Myth: The developers have already been selected and the Jewish Home will be moving beds with patients in them, thus providing no new beds for Westporters.
False. No developer has been selected. There have been industry experts aiding in developing plans for the project. They have shared their knowledge pro bono with no guarantees of “business with the town” later on. Because of a state moratorium on creation of new health care beds, the successful bidder for the health care facility will most likely have to transfer the permits for a certain number of short term and long term beds to the Baron’s South location.
This is going to be a long process. Whoever is occupying the beds on a short term basis will most probably be discharged by the time the permits are transferred.
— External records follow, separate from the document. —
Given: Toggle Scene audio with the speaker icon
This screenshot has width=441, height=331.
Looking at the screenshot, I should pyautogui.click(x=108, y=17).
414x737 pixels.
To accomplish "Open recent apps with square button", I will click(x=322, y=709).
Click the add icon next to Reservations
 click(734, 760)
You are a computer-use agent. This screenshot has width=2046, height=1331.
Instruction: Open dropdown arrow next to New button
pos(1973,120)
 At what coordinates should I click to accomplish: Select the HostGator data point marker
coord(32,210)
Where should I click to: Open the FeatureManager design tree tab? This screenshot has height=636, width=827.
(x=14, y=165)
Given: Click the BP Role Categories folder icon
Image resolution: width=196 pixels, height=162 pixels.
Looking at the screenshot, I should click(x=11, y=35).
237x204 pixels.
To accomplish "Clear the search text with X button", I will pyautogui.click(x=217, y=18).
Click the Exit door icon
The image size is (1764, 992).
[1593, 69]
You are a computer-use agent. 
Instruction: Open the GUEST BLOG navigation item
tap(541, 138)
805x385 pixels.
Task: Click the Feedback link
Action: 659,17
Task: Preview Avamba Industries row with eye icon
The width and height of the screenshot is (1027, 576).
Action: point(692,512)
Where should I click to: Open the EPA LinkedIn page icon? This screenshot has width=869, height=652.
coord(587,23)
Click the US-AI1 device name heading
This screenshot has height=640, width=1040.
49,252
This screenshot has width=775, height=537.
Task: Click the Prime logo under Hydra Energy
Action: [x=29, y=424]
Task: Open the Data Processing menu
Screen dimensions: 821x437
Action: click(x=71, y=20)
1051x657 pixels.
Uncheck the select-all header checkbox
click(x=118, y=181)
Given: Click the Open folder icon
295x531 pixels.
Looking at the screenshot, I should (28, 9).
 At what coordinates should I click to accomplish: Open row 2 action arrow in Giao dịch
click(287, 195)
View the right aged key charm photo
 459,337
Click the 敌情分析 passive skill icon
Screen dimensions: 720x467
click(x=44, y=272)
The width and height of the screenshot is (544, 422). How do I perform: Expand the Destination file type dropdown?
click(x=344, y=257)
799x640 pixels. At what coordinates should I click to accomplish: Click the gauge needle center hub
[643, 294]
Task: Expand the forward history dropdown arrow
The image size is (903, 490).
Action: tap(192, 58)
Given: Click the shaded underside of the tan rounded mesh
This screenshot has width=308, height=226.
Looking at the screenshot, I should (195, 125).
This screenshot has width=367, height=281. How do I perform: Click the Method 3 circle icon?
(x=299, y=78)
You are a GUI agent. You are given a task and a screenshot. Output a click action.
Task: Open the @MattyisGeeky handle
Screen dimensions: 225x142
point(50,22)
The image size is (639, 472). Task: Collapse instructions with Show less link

Long-term patients are in most cases quite elderly – average length of stay is about a year due, quite frankly, to mortality rates. There will be turnover in either case which will provide beds for Westport residents.
Myth: Westporters don’t need this facility and even if they did they will not have priority in housing or in a skilled nursing facility.
False. The law allows preferences, and the healthy majority of residents would be from Westport. In Canal Park for example, 40 of 50 units house a person who worked or lived in Westport. Research done by the Department of Human Services indicated that seniors are very unlikely to leave their communities. The health facility would provide short-term rehabilitation for people for all ages – something needed throughout the community. Waveny in New Canaan and Nathaniel Witherwell in Greenwich clearly accept town residents first, as would we.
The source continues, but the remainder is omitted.